**PROBLEM:** Copy the data exactly. No line may be skipped.

**ENTRIES SHOWN:**
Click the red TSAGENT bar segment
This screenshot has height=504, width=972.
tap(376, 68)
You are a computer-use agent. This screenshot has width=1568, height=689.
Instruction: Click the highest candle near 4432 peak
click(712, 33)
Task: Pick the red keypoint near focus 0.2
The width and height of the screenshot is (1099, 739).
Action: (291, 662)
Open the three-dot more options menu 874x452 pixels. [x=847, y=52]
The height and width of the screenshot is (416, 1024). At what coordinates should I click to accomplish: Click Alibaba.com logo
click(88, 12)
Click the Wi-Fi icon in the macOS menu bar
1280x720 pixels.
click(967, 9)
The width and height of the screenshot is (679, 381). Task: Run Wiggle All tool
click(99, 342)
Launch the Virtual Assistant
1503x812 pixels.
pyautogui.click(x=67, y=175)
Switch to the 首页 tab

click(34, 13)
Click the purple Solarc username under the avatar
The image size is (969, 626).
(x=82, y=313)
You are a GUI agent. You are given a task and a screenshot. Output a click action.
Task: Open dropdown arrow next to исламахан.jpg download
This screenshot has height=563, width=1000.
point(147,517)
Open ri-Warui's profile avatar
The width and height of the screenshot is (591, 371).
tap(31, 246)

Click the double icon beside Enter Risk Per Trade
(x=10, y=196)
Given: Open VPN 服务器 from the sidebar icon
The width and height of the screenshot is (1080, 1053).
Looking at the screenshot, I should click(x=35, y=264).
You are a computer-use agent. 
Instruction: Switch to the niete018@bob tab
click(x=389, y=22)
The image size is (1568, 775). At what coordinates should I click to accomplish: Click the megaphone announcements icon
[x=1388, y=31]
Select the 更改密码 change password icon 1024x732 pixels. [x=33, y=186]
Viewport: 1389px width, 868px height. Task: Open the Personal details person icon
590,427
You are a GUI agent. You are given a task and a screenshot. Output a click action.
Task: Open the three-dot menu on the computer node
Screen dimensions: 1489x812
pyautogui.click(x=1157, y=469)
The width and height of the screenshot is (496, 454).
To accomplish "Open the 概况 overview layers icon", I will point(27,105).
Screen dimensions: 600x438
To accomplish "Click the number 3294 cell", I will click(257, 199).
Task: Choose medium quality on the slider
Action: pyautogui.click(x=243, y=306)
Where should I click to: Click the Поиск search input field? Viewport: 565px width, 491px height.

**SOLVED EXERCISE:**
Click the red TSAGENT bar segment
This screenshot has height=504, width=972.
tap(376, 68)
You are a computer-use agent. This screenshot has width=1568, height=689.
Instruction: Click the highest candle near 4432 peak
click(712, 33)
Task: Pick the red keypoint near focus 0.2
The width and height of the screenshot is (1099, 739).
Action: (291, 662)
Open the three-dot more options menu 874x452 pixels. [x=847, y=52]
The height and width of the screenshot is (416, 1024). At what coordinates should I click to accomplish: Click Alibaba.com logo
click(88, 12)
Click the Wi-Fi icon in the macOS menu bar
1280x720 pixels.
click(967, 9)
The width and height of the screenshot is (679, 381). Task: Run Wiggle All tool
click(99, 342)
Launch the Virtual Assistant
1503x812 pixels.
pyautogui.click(x=67, y=175)
Switch to the 首页 tab

click(34, 13)
Click the purple Solarc username under the avatar
The image size is (969, 626).
(x=82, y=313)
You are a GUI agent. You are given a task and a screenshot. Output a click action.
Task: Open dropdown arrow next to исламахан.jpg download
This screenshot has height=563, width=1000.
point(147,517)
Open ri-Warui's profile avatar
The width and height of the screenshot is (591, 371).
tap(31, 246)

Click the double icon beside Enter Risk Per Trade
(x=10, y=196)
Given: Open VPN 服务器 from the sidebar icon
The width and height of the screenshot is (1080, 1053).
Looking at the screenshot, I should click(x=35, y=264).
You are a computer-use agent. 
Instruction: Switch to the niete018@bob tab
click(x=389, y=22)
The image size is (1568, 775). At what coordinates should I click to accomplish: Click the megaphone announcements icon
[x=1388, y=31]
Select the 更改密码 change password icon 1024x732 pixels. [x=33, y=186]
Viewport: 1389px width, 868px height. Task: Open the Personal details person icon
590,427
You are a GUI agent. You are given a task and a screenshot. Output a click action.
Task: Open the three-dot menu on the computer node
Screen dimensions: 1489x812
pyautogui.click(x=1157, y=469)
The width and height of the screenshot is (496, 454).
To accomplish "Open the 概况 overview layers icon", I will point(27,105).
Screen dimensions: 600x438
To accomplish "Click the number 3294 cell", I will click(257, 199).
Task: Choose medium quality on the slider
Action: pyautogui.click(x=243, y=306)
Where should I click to: Click the Поиск search input field? Viewport: 565px width, 491px height.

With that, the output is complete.